Porque nunca podemos aceitar a morte mas devemos curvar-nos perante a sua inevitabilidade, estou triste. Acabo de saber que um homem que me fez exultar perante os seus textos, acabou de deixar o nosso mundo. Terá partido um grande homem, que tanto me inspirou; terá partido em busca de outros mundos quiçá mais calmos, mas onde de certeza lhe faltarão os temas preferidos da sua escrita.
Tive alguns ciúmes dele, devo confessar. Da sua língua viperina que me fez muitas fezes desejar ter a sua coragem. Não tanto do seu cabelo branco porque eu nunca ousaria deixar-me fotografar e muito menos aparecer em público sem retocar uma ou outra branca que teimosamente me vai contornando o rosto. Ah! ela fraquejou, pensarão. Não, queridos, Paula Thrombone nunca fraqueja. Paula Trombone é sincera tal como Carlos Castro o foi. Não teve foi a mesma projecção porque este blogue, convenhamos, não tem o impacto de uma Nova Gente ou de uma VIP. Essas revistas fazem furor nas secretárias das funcionárias desta escola que dedicam horas do seu tempo a folheá-las vezes sem conta, mesmo que sejam do ano passado. Algumas fazem até as palavas cruzadas, esse joguinhos pindéricos de praia que não aconselho a ninguém.
Queriduchas, oiçam com atenção: usem essas revistas como guias do bom trajar.

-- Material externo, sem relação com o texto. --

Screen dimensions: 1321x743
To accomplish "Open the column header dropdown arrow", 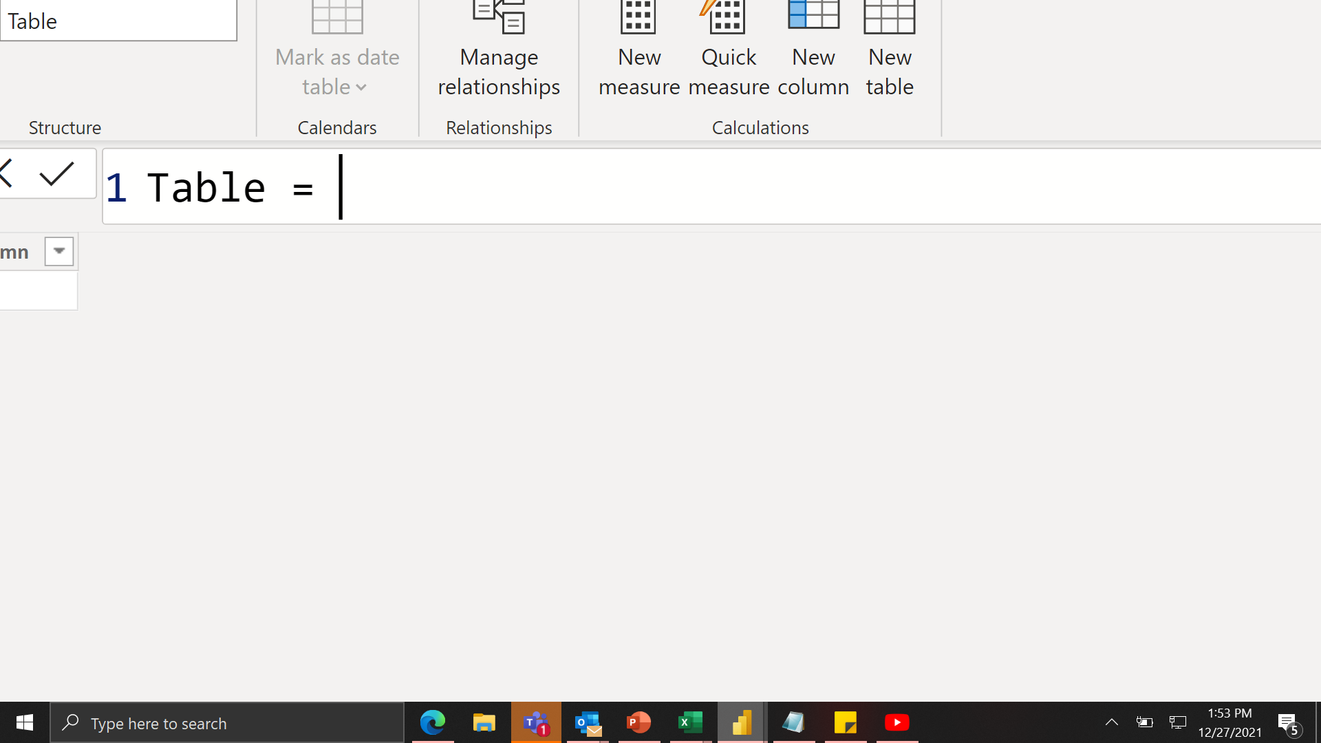I will click(x=59, y=251).
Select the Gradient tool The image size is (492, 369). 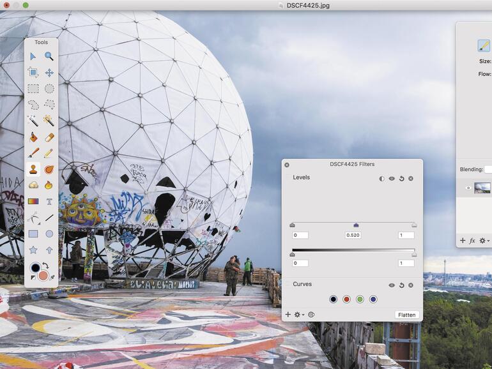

Sigam exemplos, não inventem. Mas prefiram revistas deste ano. É que, a ver pelas vossas roupitas, as revistas que lêem já devem ter uns aninhos...
Deixo-vos a pensar nisto enquanto me recolho para meditar na calamidade que se abateu hoje sobre o nosso país.
Beijo-vos a todos, queridos, prometendo que em breve vos direi mais umas verdades.